He was right, albeit blunt. I was hiding my sadness, anger, fear, and every other emotion I considered unpleasant. I had learned all my life, as many of us have, to cover up and ignore these unpopular feelings. Another one of these hidden feelings was my human emotional need for Joyce – and for love in general.
After having an affair to try to prove (mostly to myself) that I didn’t need Joyce, my life collapsed. Joyce left and I was alone – with my feelings. And up to the surface they came – agonizing pain, an aching hole of sadness in my heart. I was shocked and surprised by the intensity of these feelings.
After enduring the agony for a few days, I knew I needed to see Leo. Our apartment was a few houses down the street from his, in the Highland Park suburb of Los Angeles. I slumped up to his door and knocked. Leo opened the door a crack, saw that it was me, and quickly slid out closing the door behind him. I had no idea that Joyce was staying at his house, and she didn’t want me to know where she was. As far as she was concerned, our relationship was over.

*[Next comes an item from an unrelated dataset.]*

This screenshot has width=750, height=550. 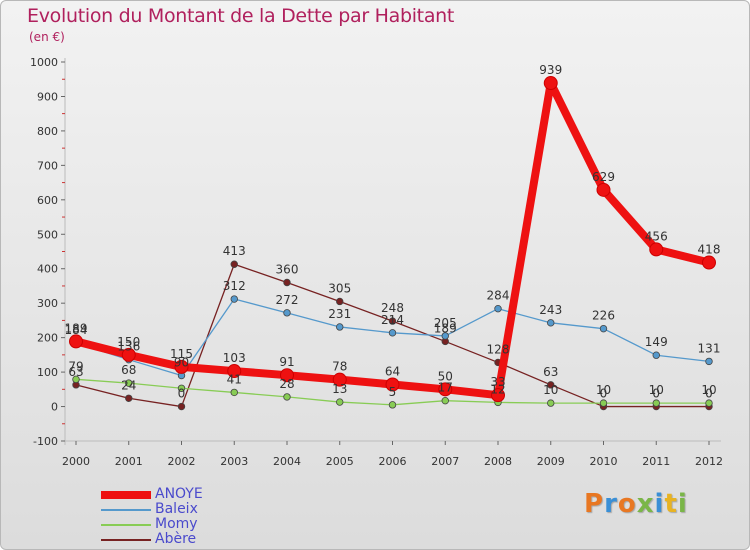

Leo looked at me inquisitively. Completely devoid of self-pride, I blurted out my despair, my face and tears finally matching my inner pain. Leo studied me until I finished blubbering. Then, to my utter surprise, a giant smile lit up his face and he grabbed me in one of his famous hugs. While squeezing me, he excitedly spoke, “Barry, you’re finally real … you’re finally real!!”
Although I didn’t share his rejoicing, I knew he was right. I was no longer pretending not to have pain. And it did feel good to finally let my feelings out, and be comforted by another human being – and a very loving one.
That evening, for the first time in my life, I made peace with a little boy inside me that needed love, acceptance, and nurturing – the part of me that needed Joyce, needed God, needed everyone and everything. I made peace with my humanity, instead of pretending to be above it. I had been convinced that need and dependence, sadness and fear, and all so-called “negative” feelings, were signs of weakness. Now I realized the courage and strength it took to feel all my feelings. I had been convinced that feeling my humanity would prevent me from feeling my divinity. Now I knew that feeling my divinity depended upon my feeling my humanity. We are human beings on a spiritual journey, and spiritual beings on a human journey.
Now I invite you to be courageous and feel your feelings. Show on the surface what you are feeling inside, especially to those closest to you. Risk being real.